Basically impossible by Ahmdal's law.
Of course in the general case Amdahl's law is inescapable, but some tasks on modern systems can show > ×N speedup over single-threaded performance if, for example, a single thread can only exploit at maximum some fraction of the total memory bandwidth or some level of the cache hierarchy.
Do you have examples where running n threads instead of 1 results in a speedup greater than n?
The only thing I can think of would be that the additional threads would kick the CPU into using a higher frequency, but a single thread using 100% of the CPU should already do that.
There are some broad examples of that effect here: https://en.wikipedia.org/wiki/Speedup#Super-linear_speedup
The caching effects mentioned there have to do with adding additional hardware resources that change the effective cache sizes and shift the working set into higher performing storage or memory.
You can also encounter a funny software engineering effect. Refactoring an array-based algorithm to work in parallel often involves the introduction of block-decomposition. This change allows sub-problems to be spread to different workers. Sometimes, this change will also accelerate the sequential code, as the new block-oriented access patterns improve cache efficiency!
Oh I see, that makes complete sense.
Basically, given two small arrays A and B (such that both fit in the CPU caches), if the computations to do are sum(A) * sum(B) and sum(B) / sum(A), having two threads that do the computations will be more than twice as fast as a single thread. In the two thread case, A and B will be fetched in parallel (assuming left-to-right evaluation), incurring only one round of pipeline stalls for data fetching, whereas the single threaded case will have to incur two pipeline stalls from memory fetching.
well before that kicks in, if your code requires any coordination at all (not Monte Carlo) then those overheads can scale with the number of processes. so rather than hitting an asymptote as you'd get with just Ahmdal, you actually start to go down in absolute terms as the number of processes increases.
None of this is surprising, right? Unless your system has fewer threads than cores (which it probably doesn't even without your program) there will always be some context-switching overhead.

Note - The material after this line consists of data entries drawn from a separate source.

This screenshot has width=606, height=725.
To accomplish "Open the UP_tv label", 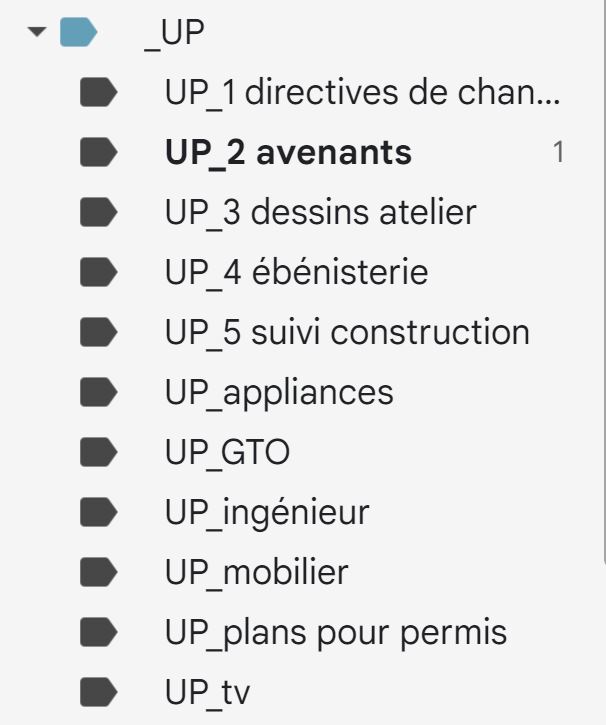I will [207, 692].
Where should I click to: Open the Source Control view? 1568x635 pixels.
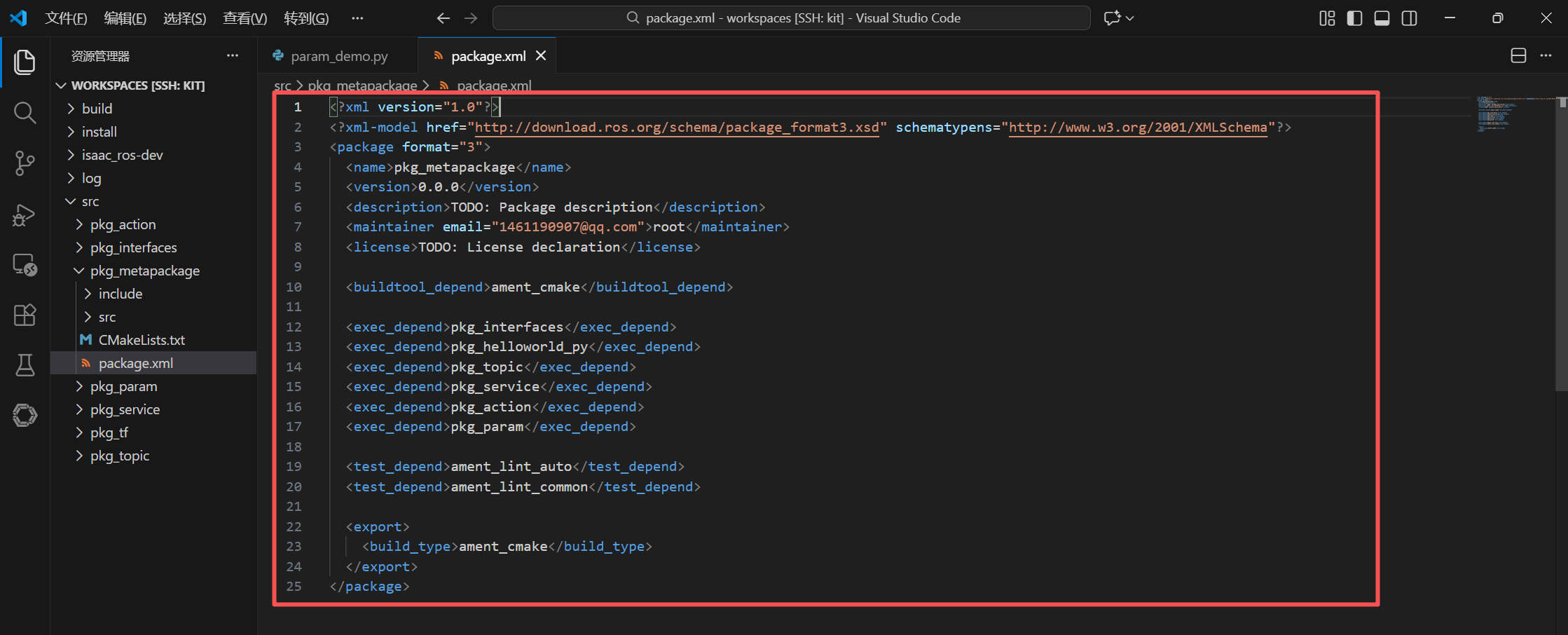(25, 163)
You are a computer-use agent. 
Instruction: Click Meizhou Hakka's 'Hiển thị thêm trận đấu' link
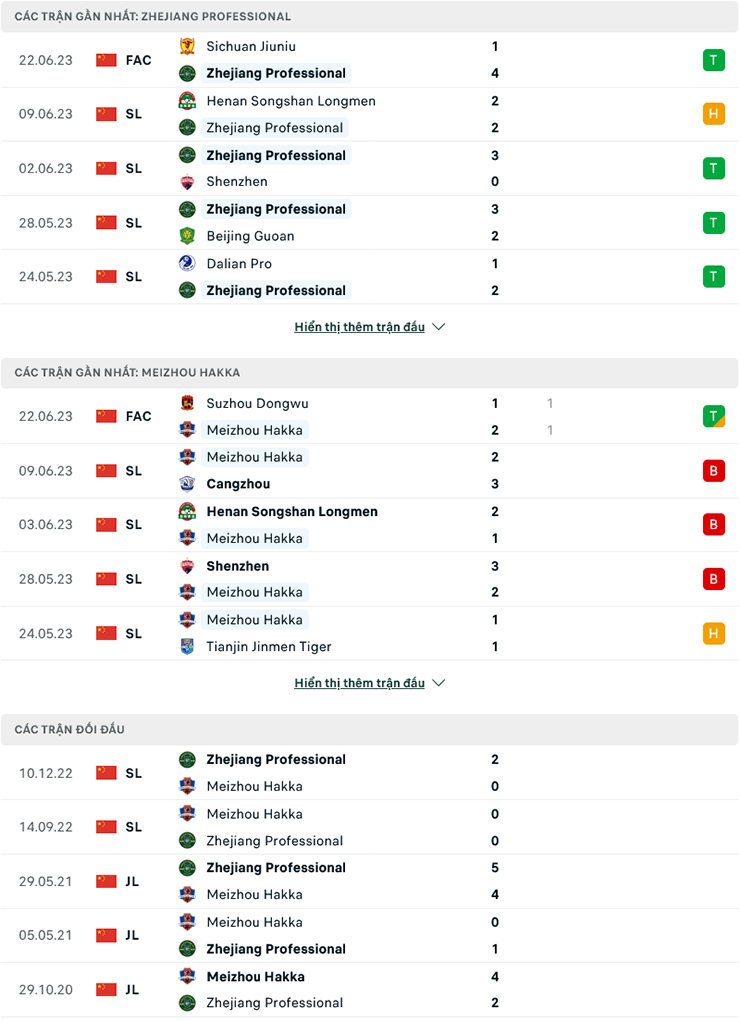(x=360, y=683)
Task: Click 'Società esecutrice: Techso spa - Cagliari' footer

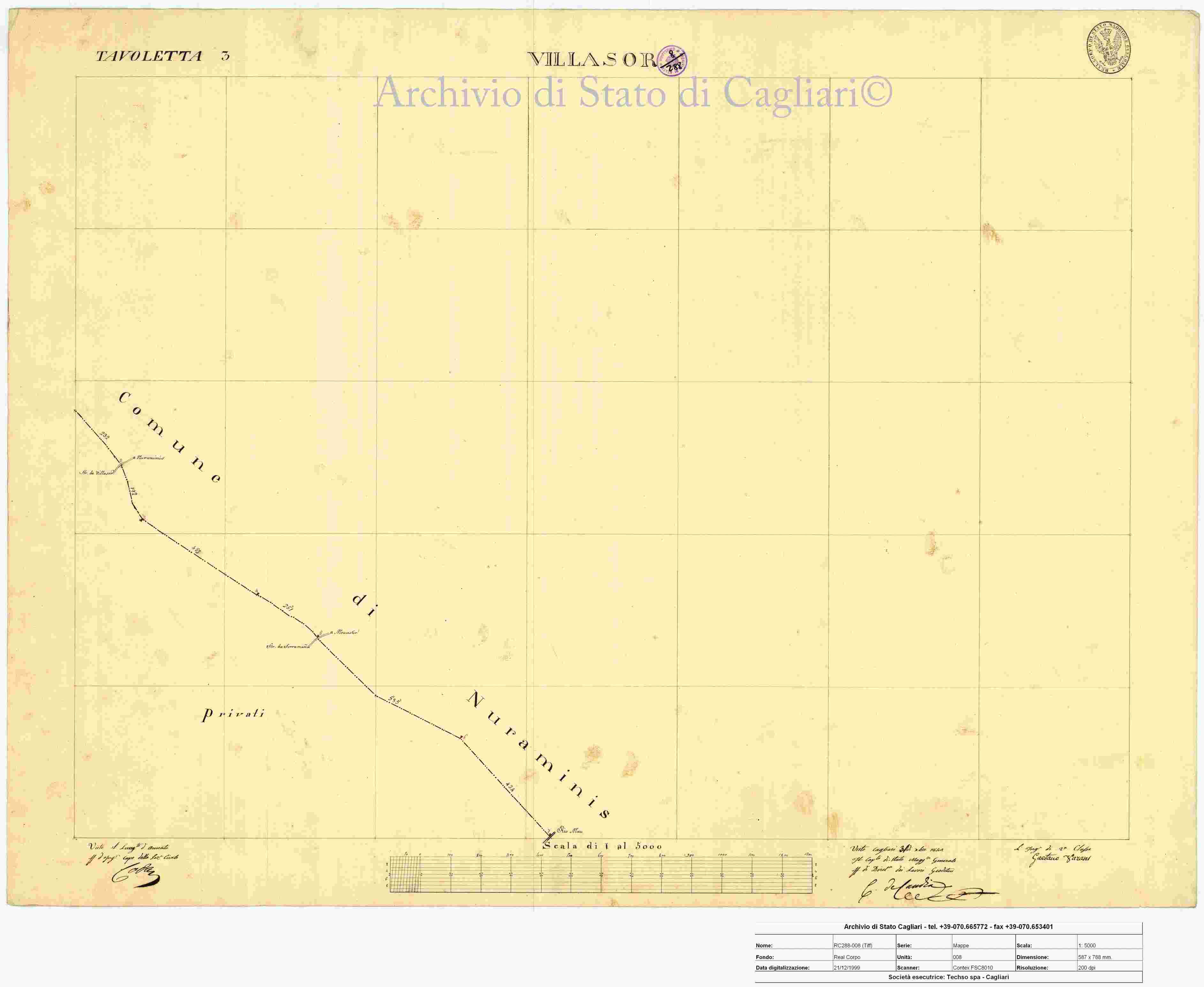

It's worth keeping in mind I guess - especially the fact that numpy parallelizes transparently - but generally these results are to be expected.
The title is also misleading; it suggests that the wall clock time might be longer for parallel code in certain cases. While not impossible, that isn't what the article covers.
> the wall clock time might be longer for parallel code
That is exactly the case, if CPU is the bottleneck in your already-parallel application. It's a case where we really shouldn't be layering different parallel bits together in one codebase, but might be doing it naively.
The article uses the term "parallelism" when it is talking, instead, about concurrency.
Parallelism is specifically the stuff that actually does happen completely independently on all processing units, that actually goes Nx as fast on N units (clock depression aside). Concurrency refers to the overhead of coordinating activity of those units, that keeps you from getting your Nx. It is overhead on top of any actually serial parts of the computation, which Amdahl's law addresses.
In other words: Parallelism giveth, and concurrency taketh away.
The distinction gets more useful the more you think about the subject.
On 64 core Xeon E5 this example gives 1.8x increase in user time, but 8x decrease in wall-clock time
This is perfectly normal behavior when Intel Hyperthreading is involved.
I'm on my phone, so rather than trying to type out an explanation, I'm going to link to Wikipedia: https://en.wikipedia.org/wiki/Hyper-threading
The benchmarks were run on a computer with hyperthreading disabled.